Figure 3. NPC1 protein sequence drives differential trafficking.

(A and C) NPC1-deficient mouse fibroblasts were electroporated with (A) human WT, human I1061T, and mouse I1061T and (C) human R934L and mouse R934L, and total NPC1 was analyzed by Western blot and quantified. (B) Mouse fibroblasts and human Hap1 cells deficient in NPC1 were electroporated with GFP, human WT-NPC1, human I1061T-NPC1, or mouse I1061T-NPC1 plasmids.

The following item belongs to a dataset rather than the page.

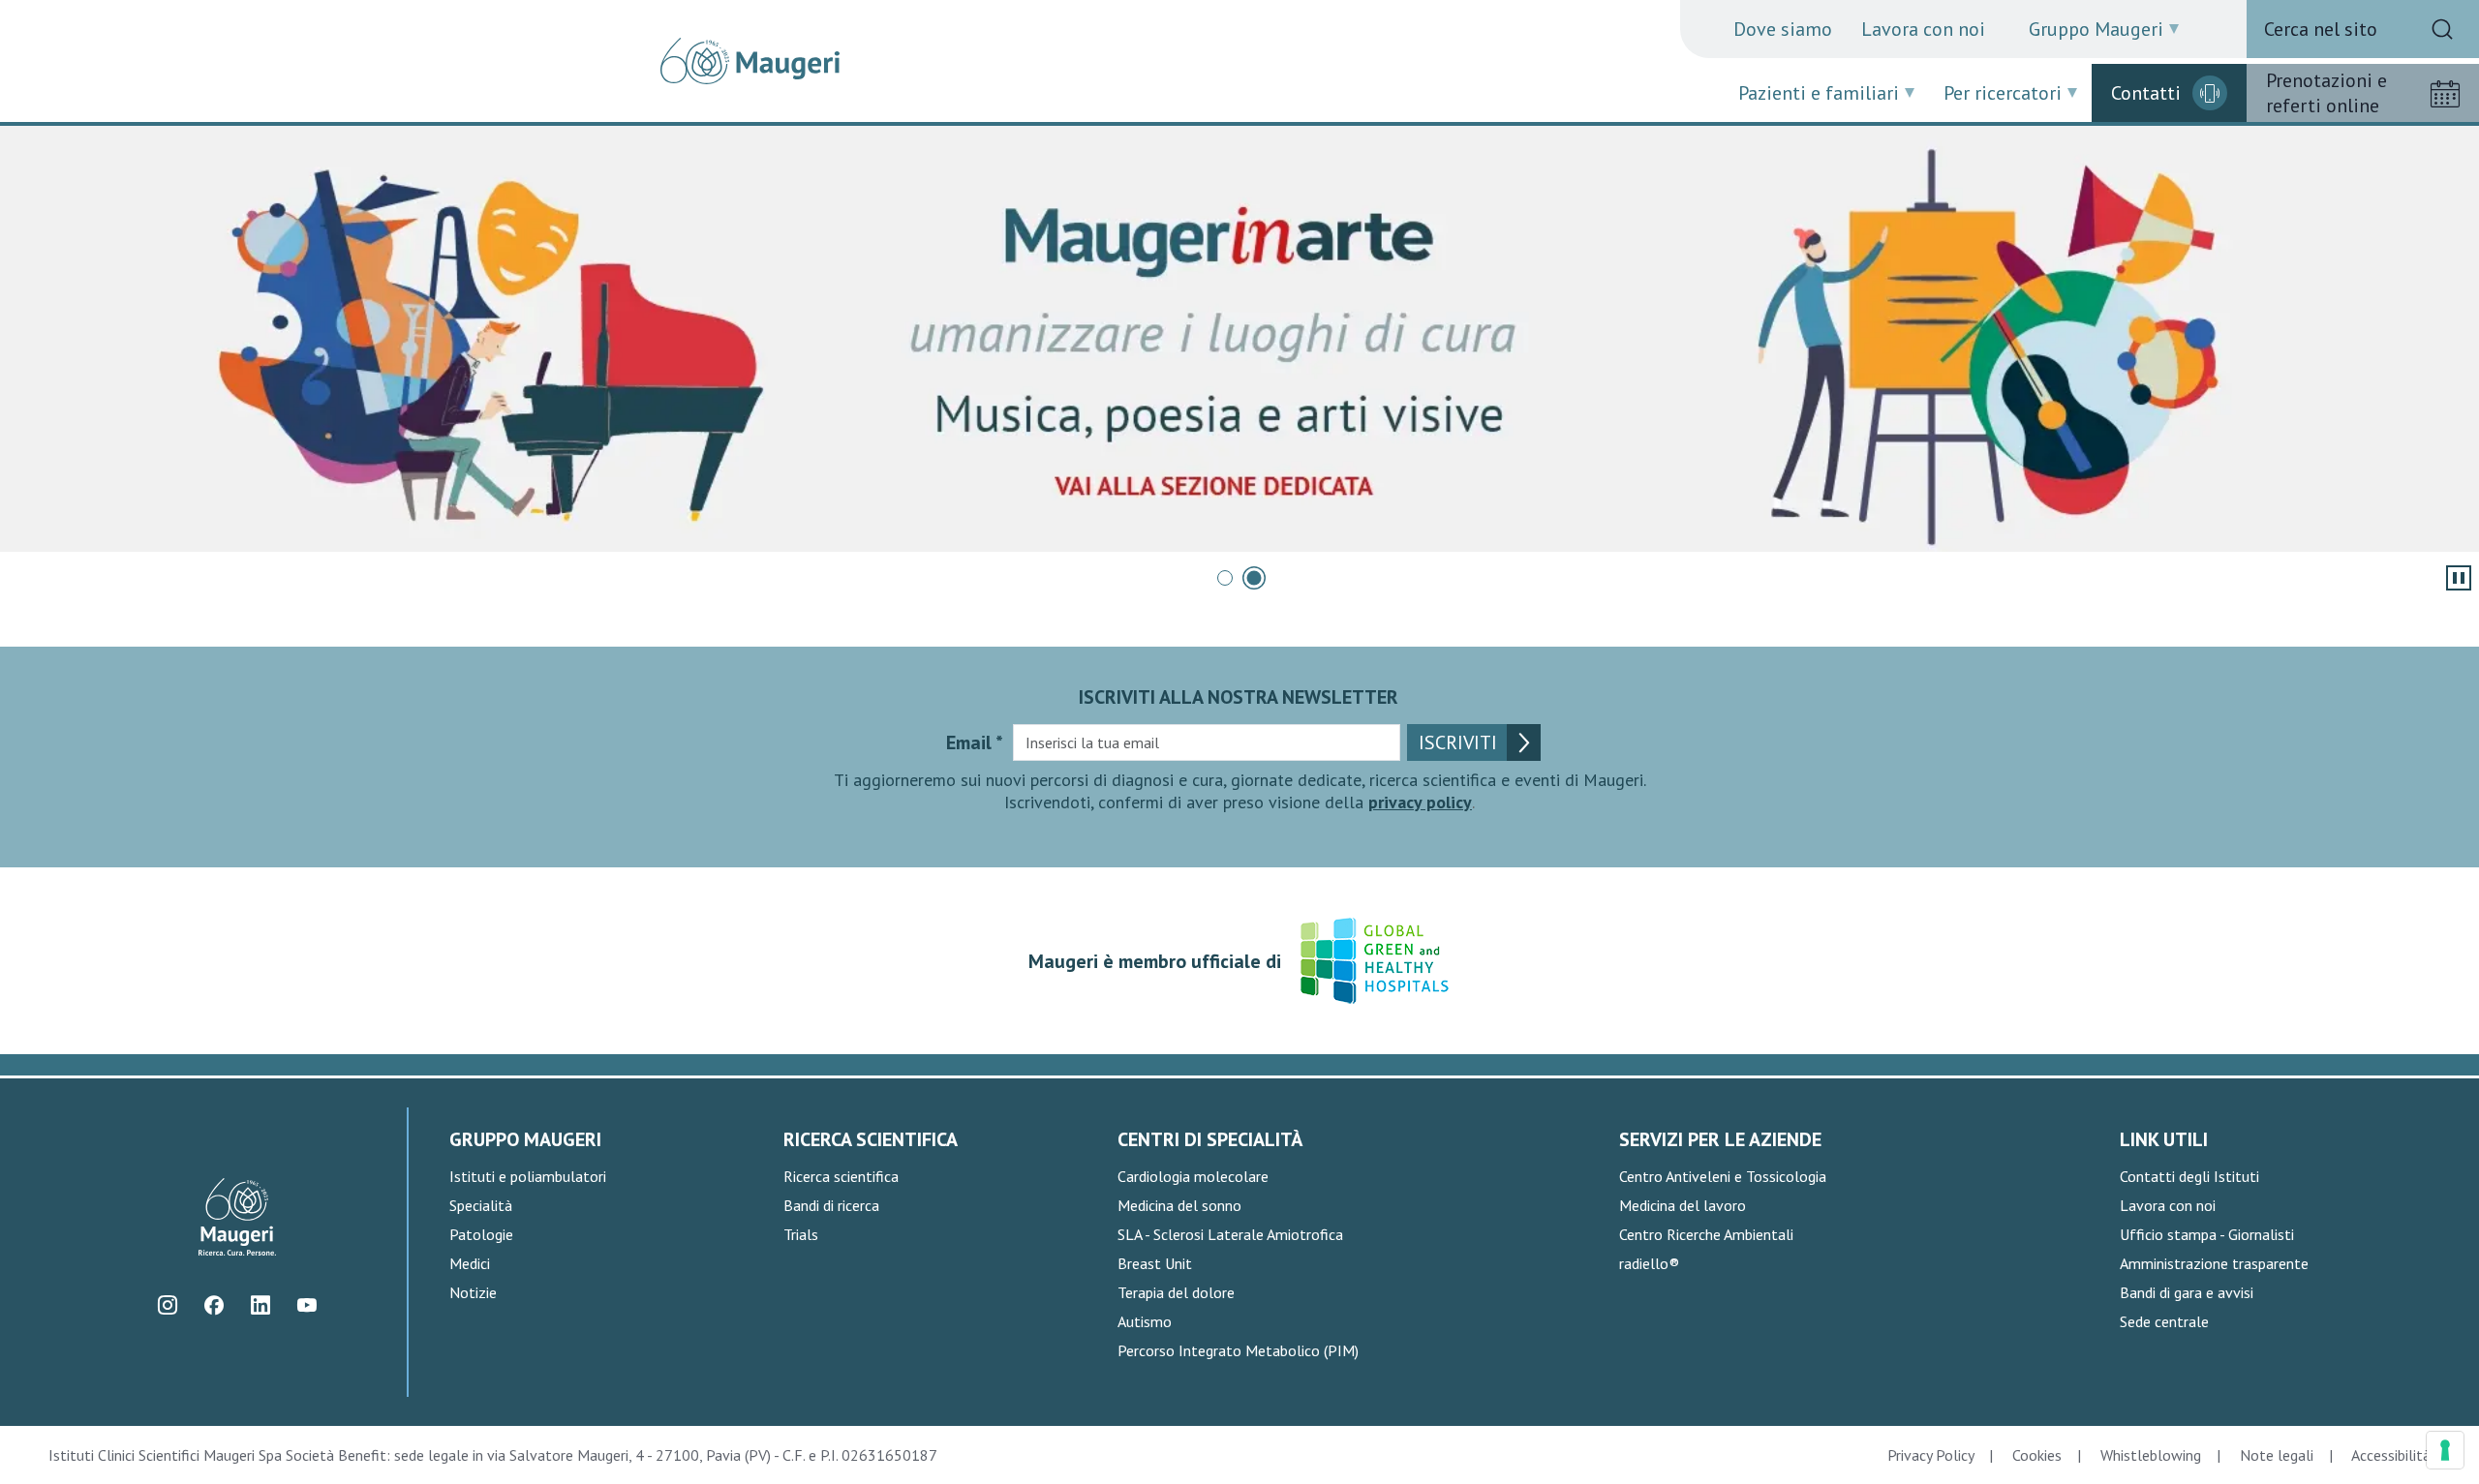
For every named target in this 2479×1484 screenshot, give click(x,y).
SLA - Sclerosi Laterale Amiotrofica (1230, 1234)
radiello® (1649, 1263)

Lysates were incubated with no treatment (NT) or digested with EndoH (E) or PNGase F (P) and then subjected to Western blot and quantified. (D) NPC1-deficient mouse fibroblasts were electroporated with human WT-NPC1, human R934L-NPC1, or mouse R934L-NPC1 plasmids, and lysates were treated as in B and quantified. (E) Hu-I1061T, Mu-I1061T, or Mu-I1061T containing the human glycosylation sites (Ms-I1061T+HuGlycans) were overexpressed and digested with E or P and quantified. Data are shown as the mean ± SEM from indicated number of independent experiments. *P ≤ 0.05, ***P ≤ 0.001, ****P ≤ 0.0001 by (A, B, D, and E) ANOVA with Tukey’s post hoc test or (C) t test. (A and C) n = 3, F = 6.7, t = 3.8, df = 2,4. (B) Hap1, Mef; n = 4,4; F = 37.8, 104.5; df = 2. (D) n = 4; F = 95.5; df = 2, (E) n = 5, F = 248.2, df = 2. See complete unedited blots in the supplemental material.